CD206 + and CD86 + MHCII + CD206- cells in MNP subsets are dynamically regulated after IRI. MNP composition was monitored over a 10 day time course in a kidney injury model of IRI (n = 9 for sham, n = 10 for 3 h, n = 10 for 1d, n = 12 for 3d, n = 6 for 7d, n = 7 for 10d): Data are depicted as pie charts with their size corresponding to the amount of total cells (A, cell number is given as mean in cells per mg kidney) or plotted on a time axis grouped into CD206 + and CD86 + MHCII + CD206- cells (B) or MNP subsets (C, red = CD86 + MHCII + CD206-, green = CD206 +). Cell numbers for each time point in (C) were compared by unpaired t test of y = ln(y) transformed data *P < 0.05, **P < 0.01, ***P < 0.001, ****P < 0.0001.

Figure 6

CD206 + and CD86 + MHCII + CD206- cells in MNP subsets are dynamically regulated after UUO. MNP composition was monitored over a 10 day time course in a kidney injury model of UUO (n = 6 for sham, n = 10 for 3 h, n = 8 for 1d, n = 8 for 3d, n = 9 for 7d, n = 9 for 10d): Data are depicted as pie charts with their size corresponding to the amount of total cells (A, cell number is given as mean in cells per mg kidney) or plotted on a time axis grouped into CD206 + and CD86 + MHCII + CD206- cells (B) or MNP subsets (C, red = CD86 + MHCII + CD206-, green = CD206 +). Cell numbers for each time point in (C) were compared by unpaired t-test of y = ln(y) transformed data *P < 0.05, **P < 0.01, ***P < 0.001, ****P < 0.0001.

Figure 7

Ex vivo phagocytic capacity is variable between MNP subsets in different kidney injury models.
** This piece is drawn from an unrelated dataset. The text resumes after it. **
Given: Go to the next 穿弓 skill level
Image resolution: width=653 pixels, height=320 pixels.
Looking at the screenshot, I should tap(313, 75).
CD11b + CD11c + -sorted cells from kidneys from naïve C57BL6/J (n = 11), 24 h after IRI (n = 7) and 3 days after UUO (n = 3) were fed PE + latex-beads for 2 h and phagocytic cells were identified as PE + events. Phagocytic cells were further dissected with our gating strategy for MNP subsets and CD206 + and CD86 + MHCII + CD206- cells. The data of each replicate were plotted either as (A) relative change compared to CD86 + MHCII + CD206- cells [%phagocytic cells/%phagocytic cells in CD86 + MHCII + CD206-] or (B) as relative change compared to MNP subset 1 [%phagocytic cells/%phagocytic cells in MNP1]. Data from two to three independent experiments are shown. Kruskal–Wallis test followed by Dunn’s multiple comparisons tests against M1 (A) or Friedman with post-hoc Dunn’s multiple comparisons (B) *P < 0.05, **P < 0.01, ***P < 0.001, ****P < 0.0001.